As I was saying, in the decade before the Conservatives came to office, growth averaged 2.3%. Let us look at what the difference between those rates means to people. The difference, added up over the years, is worth £9,000 a year to every household in the country, and from the Exchequer’s point of view, the difference would be £30 billion a year more to fund our public services. It is that more than anything—that appalling record on economic growth—which has forced the Chancellor to raise taxes. The British people are being forced to pay the price of the Government’s long-term economic failures.

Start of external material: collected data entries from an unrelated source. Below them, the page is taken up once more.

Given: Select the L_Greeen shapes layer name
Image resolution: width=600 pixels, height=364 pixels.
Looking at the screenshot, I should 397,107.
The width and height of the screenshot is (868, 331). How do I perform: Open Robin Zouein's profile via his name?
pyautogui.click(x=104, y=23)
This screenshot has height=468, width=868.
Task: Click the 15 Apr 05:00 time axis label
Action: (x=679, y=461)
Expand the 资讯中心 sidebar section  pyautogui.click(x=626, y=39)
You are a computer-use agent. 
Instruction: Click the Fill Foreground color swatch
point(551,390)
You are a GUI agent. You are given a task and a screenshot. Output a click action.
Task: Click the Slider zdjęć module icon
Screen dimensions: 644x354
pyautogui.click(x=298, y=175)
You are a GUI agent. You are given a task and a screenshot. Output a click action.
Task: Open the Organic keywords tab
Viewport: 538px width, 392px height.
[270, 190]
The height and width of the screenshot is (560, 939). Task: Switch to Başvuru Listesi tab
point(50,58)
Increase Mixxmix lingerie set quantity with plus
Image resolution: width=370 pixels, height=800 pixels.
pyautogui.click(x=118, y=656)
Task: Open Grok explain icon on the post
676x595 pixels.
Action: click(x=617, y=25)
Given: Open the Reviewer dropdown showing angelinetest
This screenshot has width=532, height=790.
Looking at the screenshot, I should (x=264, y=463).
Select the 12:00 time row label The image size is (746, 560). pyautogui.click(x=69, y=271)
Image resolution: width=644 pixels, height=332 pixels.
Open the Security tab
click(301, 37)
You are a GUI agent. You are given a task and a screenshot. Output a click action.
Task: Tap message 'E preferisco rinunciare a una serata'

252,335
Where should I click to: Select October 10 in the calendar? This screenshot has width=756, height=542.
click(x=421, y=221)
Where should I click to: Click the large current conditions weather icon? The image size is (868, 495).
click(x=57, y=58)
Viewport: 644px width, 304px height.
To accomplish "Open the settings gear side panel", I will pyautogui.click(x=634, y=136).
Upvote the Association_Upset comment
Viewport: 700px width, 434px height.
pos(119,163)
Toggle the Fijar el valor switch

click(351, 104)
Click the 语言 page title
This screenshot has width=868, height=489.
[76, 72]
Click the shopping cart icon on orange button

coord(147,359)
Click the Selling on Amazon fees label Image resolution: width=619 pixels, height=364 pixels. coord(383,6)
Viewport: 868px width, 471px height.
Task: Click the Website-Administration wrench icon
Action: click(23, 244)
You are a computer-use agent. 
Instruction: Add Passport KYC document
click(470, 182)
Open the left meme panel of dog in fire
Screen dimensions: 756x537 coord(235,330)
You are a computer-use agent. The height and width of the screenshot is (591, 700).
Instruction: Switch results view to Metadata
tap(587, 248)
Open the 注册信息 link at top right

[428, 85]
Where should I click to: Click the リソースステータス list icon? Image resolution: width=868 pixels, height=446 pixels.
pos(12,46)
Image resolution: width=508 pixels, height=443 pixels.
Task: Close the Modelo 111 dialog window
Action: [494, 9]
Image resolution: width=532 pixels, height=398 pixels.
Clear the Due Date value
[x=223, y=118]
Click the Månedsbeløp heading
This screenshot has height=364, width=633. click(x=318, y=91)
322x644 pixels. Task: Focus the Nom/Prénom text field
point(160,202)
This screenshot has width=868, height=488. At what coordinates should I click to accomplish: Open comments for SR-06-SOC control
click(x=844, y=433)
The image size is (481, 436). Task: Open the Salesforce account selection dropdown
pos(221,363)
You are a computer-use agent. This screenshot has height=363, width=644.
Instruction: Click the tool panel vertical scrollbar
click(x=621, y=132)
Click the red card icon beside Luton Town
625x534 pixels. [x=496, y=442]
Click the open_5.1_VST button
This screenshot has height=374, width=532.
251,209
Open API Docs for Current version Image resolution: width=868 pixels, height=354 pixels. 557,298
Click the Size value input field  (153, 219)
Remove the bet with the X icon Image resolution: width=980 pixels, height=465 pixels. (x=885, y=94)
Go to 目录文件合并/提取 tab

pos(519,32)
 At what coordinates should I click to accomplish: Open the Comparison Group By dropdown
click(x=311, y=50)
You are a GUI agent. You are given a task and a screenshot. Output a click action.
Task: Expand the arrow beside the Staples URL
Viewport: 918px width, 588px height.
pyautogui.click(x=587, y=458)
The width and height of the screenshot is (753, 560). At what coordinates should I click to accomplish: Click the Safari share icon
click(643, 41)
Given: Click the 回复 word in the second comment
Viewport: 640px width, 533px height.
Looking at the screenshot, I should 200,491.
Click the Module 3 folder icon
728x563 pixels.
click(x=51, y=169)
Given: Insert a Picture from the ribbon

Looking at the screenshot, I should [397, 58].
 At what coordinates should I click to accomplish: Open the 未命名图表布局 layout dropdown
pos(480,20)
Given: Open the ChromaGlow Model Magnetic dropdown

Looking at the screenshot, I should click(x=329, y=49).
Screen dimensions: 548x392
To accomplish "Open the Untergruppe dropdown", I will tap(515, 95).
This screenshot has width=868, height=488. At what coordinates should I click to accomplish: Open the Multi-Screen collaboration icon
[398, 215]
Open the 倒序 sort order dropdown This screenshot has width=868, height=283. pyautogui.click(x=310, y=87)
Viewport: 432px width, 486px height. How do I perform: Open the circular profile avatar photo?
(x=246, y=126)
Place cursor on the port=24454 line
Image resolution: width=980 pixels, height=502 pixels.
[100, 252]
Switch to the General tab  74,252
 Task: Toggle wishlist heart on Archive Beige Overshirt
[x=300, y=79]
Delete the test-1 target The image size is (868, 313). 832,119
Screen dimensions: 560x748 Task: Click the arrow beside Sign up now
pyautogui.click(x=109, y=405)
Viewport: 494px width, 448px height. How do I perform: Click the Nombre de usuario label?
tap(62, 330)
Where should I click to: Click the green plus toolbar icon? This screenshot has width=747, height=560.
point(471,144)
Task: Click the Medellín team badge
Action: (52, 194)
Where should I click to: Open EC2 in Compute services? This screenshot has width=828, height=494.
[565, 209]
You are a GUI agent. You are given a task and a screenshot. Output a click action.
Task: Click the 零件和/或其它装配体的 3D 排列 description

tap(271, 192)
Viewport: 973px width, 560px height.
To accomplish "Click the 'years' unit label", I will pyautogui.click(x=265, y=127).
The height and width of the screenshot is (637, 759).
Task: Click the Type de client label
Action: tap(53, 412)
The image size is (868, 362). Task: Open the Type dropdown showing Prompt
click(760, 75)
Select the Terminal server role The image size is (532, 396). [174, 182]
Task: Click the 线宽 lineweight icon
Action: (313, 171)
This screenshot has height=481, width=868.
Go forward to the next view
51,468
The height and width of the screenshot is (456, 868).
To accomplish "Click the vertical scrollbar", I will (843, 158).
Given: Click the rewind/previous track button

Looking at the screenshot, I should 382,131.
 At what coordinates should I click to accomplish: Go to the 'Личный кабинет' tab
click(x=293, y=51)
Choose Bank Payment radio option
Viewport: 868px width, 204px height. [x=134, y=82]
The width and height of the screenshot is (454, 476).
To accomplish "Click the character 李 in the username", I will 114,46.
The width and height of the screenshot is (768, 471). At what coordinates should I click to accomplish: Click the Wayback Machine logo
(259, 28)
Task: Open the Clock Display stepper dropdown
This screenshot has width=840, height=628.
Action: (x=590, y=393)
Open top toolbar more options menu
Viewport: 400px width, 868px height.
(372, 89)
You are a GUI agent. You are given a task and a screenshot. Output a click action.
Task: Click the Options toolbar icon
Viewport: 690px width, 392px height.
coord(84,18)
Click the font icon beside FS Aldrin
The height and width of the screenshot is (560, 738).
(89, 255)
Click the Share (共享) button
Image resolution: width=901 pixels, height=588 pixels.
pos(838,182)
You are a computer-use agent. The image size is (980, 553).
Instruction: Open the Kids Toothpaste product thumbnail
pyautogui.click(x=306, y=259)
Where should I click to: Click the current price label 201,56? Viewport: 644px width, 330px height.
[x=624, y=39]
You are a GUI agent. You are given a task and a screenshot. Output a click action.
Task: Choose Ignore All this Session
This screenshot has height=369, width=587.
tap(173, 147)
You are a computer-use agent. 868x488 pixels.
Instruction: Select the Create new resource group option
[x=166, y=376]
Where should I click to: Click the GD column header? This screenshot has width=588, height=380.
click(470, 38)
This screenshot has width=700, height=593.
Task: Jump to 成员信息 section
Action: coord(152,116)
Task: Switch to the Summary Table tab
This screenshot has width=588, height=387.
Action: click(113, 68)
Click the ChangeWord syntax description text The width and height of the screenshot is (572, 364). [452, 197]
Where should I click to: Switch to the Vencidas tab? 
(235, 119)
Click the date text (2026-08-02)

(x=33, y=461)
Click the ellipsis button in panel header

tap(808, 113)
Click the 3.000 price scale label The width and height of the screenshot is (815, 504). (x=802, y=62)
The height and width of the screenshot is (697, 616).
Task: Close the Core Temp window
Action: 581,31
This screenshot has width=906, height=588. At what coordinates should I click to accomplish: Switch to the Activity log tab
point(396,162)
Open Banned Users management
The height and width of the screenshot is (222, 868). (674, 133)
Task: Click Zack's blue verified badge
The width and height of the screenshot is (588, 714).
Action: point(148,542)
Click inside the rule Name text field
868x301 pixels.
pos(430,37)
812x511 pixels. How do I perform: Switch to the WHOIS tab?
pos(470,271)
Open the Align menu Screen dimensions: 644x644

The long-term effect of this lack of growth is far greater than the impact of the pandemic. When we look beyond the huge fall in GDP last year, due to the pandemic, and the bounce back from it this year and next, the growth picture does not change. The OBR is predicting economic growth averaging about 1.5% between 2024 and 2026. It is that low growth which creates the projections of real wages barely rising in the coming years. In his dreams, the Prime Minister is Winston Churchill; in his rhetoric, the Chancellor is Margaret Thatcher; but in its actions, this Government is Ted Heath.

The Chancellor and the Prime Minister have trapped the country in a vicious circle of low growth, rising inflation, stagnating incomes and rising taxes. The economic legacy of this Chancellor will be a country on the path of low growth and high taxation, but his political legacy will be as the man who buried forever the Tories’ reputation as a low-tax party.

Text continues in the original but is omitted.